Dreams of Tanelorn
Manuscripts are almost always tailored, it’s just that the tailoring is done AFTER instead of BEFORE, i.e. rewrites.
If your manuscript gets accepted by an agent, the agent may have edits that he/she wants you to make. So you have to do another rewrite.
If your agent manages to sell your manuscript to a publisher, the publisher may have edits that they want you to make. So again you have to do a rewrite.
Here is an article that is currently on the top of the Writer’s Digest homepage:
“The Novel in the Drawer”
By: Guest Column | July 20, 2018
By Gayle Abrams
I didn’t post the link but it might still be on the Writer’s Digest homepage, and if not, then it can be searched for using the Writer’s Digest search box on the homepage.
Gayle Abrams, is an experienced Emmy-nominated TV writer.
In the article she says that she wrote her first novel and had her friend, Gina, read the novel. Then she said “And after she had given me her notes, I had rewritten the book from start to finish”.
Then it seems (the wording is a little unclear) she had two more friends read the novel and have rewritten it each time.
Then she hired a developmental editor.
She wrote “Then I had hired a developmental editor and written a fourth draft.”
So again another rewrite for the developmental editor. She tailored her manuscript each time for her friends and for the developmental editor, but it was after they had read it, not before.
She had more people read her manuscript, but I don’t think she rewrote it afterwards those times, because she was getting positive feed back. She even had her favorite English professor from college read it and he praised her work.
And then an agent had read her manuscript and was giving her feedback, but then basically told her to put the novel in the drawer (because first novels aren’t good and many writers put their first novel in a drawer and forget about it and work on a new manuscript).

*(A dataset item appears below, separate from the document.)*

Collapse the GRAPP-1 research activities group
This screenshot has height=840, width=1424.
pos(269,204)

But while the agent was giving her feedback, she was taking notes (for possibly another rewrite).
The agent recommended that she hire a freelance editor, and she admitted that she had already done that.
So the agent said “Well in my opinion you’d need to do a pretty serious edit to get it into submission shape. We have a list of people…”

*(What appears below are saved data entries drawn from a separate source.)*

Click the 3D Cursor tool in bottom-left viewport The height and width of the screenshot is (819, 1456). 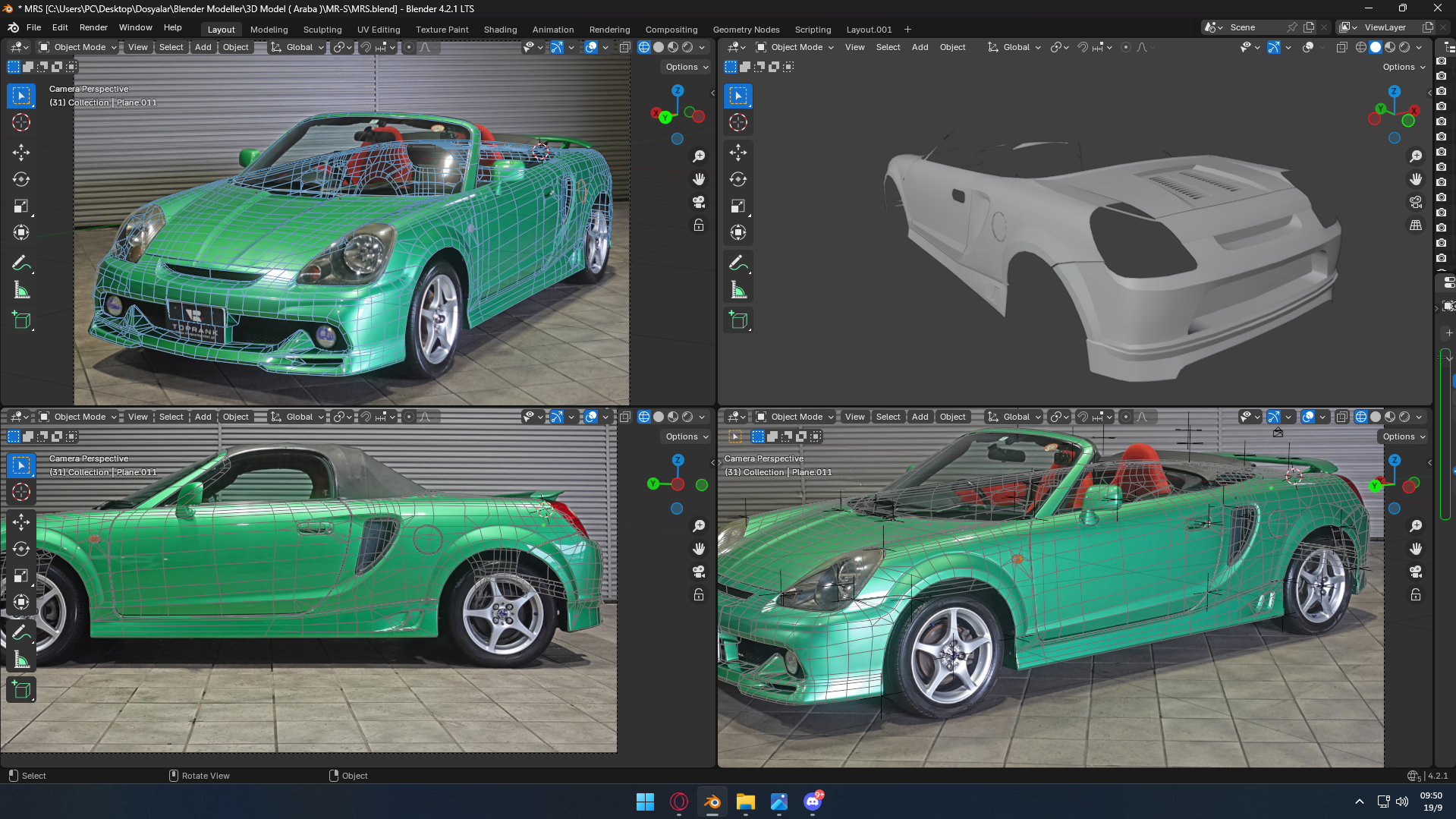point(21,492)
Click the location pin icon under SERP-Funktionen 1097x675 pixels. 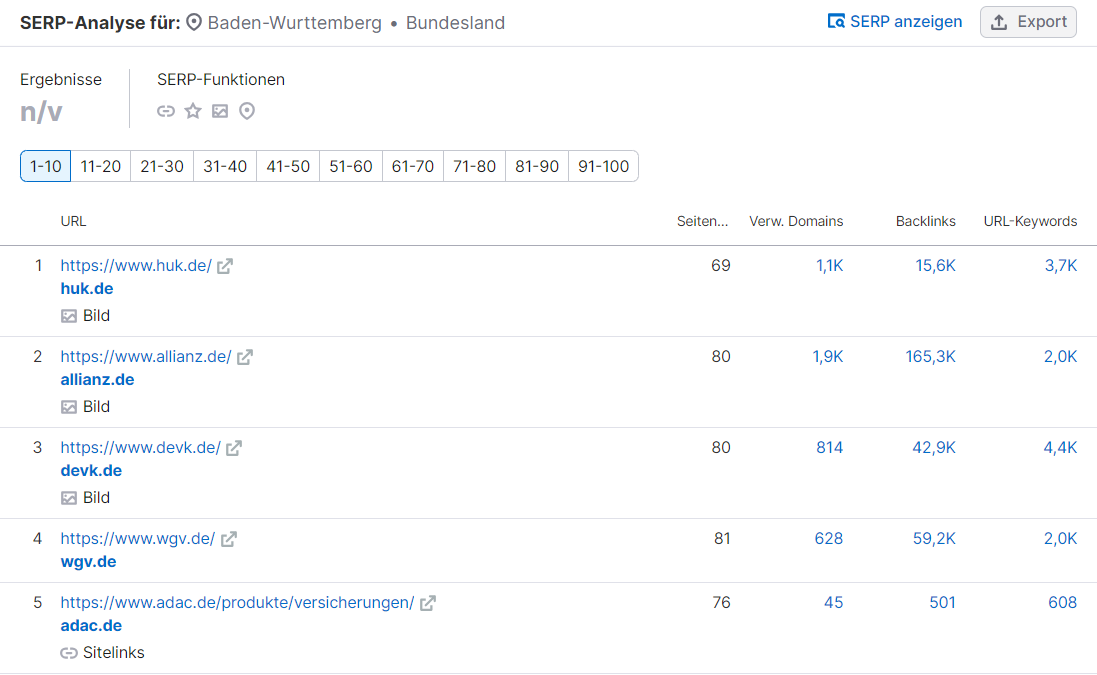246,111
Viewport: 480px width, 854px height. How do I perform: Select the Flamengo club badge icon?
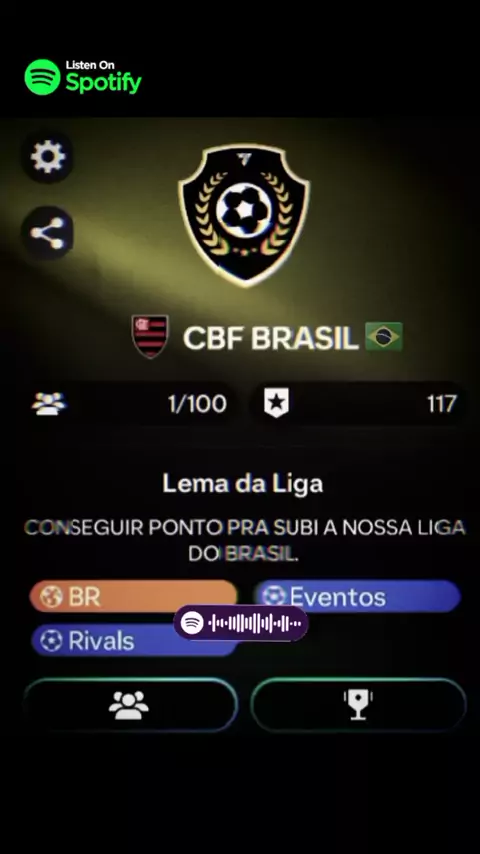click(150, 337)
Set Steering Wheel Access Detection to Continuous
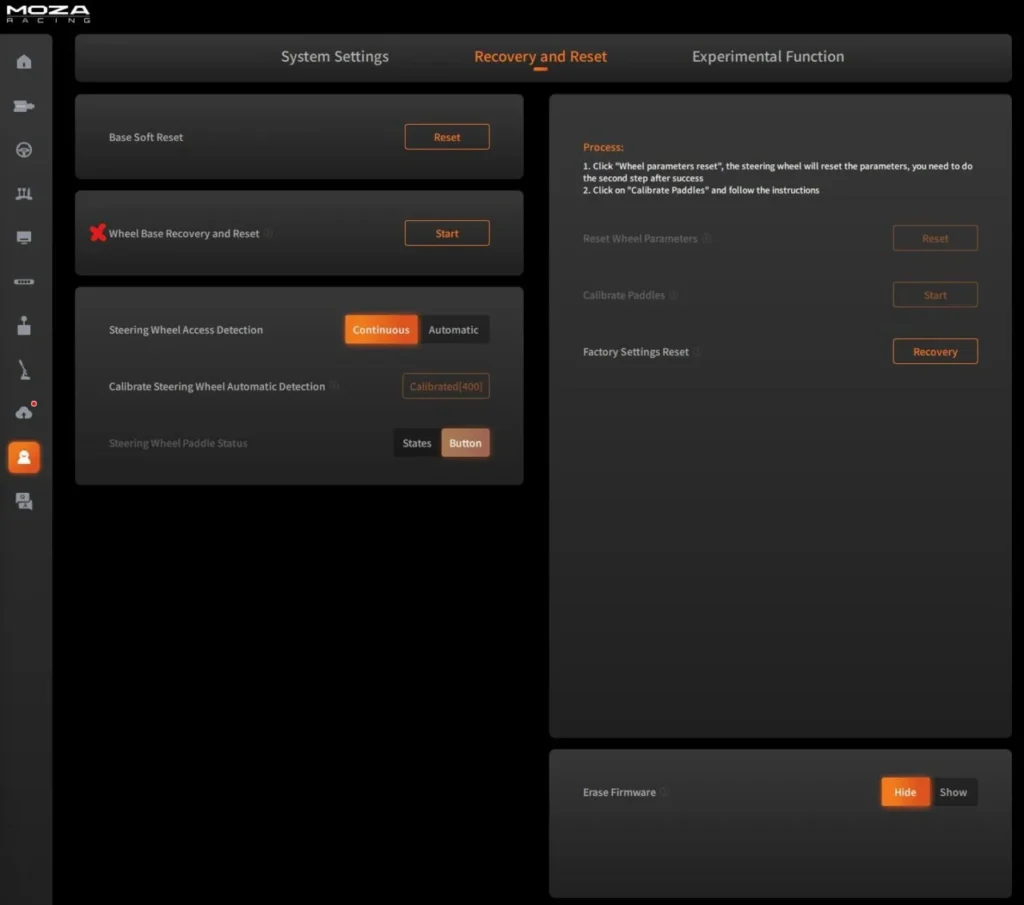 tap(381, 330)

So she asked the agent to send her the names, and said she guessed that she would have to another rewrite.
There is more to the article, I left out some details and I left out the main reason for the article which is different from the subject of tailoring that I’m talking about. And I left out her final decision concerning her manuscript. I encourage everyone to read the article.
On her website, Gayle Abrams says that she has worked for Bantam Books, so she is probably knowledgeable about what kind of developmental editors she should hire.
And even though she hired a developmental editor, the agent suggested she hire one of the agent’s editors from HER list.